* **Study material**
>>>

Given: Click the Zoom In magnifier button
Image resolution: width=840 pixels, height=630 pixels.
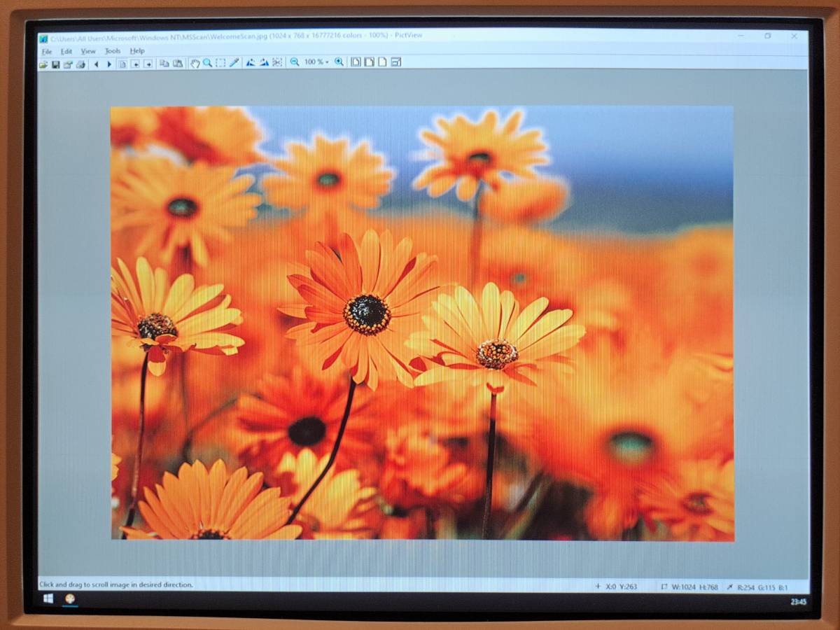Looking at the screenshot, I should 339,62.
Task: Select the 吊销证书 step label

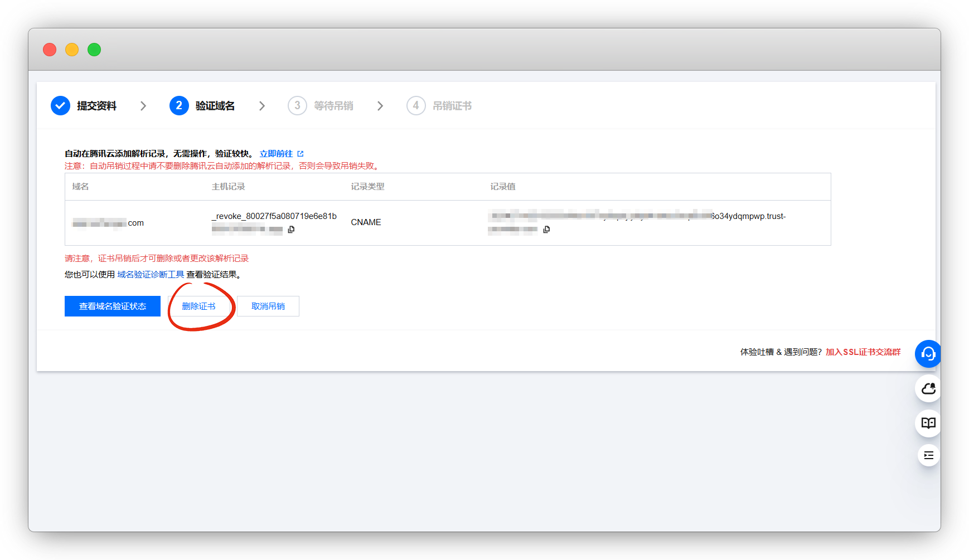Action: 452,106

<<<

* **What this task involves**
Reproduce word for word the lines from the one containing "Image resolution: width=840" through the end of the data, both ends kept. Drop the pictures.

* **Reply to the exercise**
Image resolution: width=840 pixels, height=630 pixels.
Looking at the screenshot, I should 339,62.
Task: Select the 吊销证书 step label

Action: 452,106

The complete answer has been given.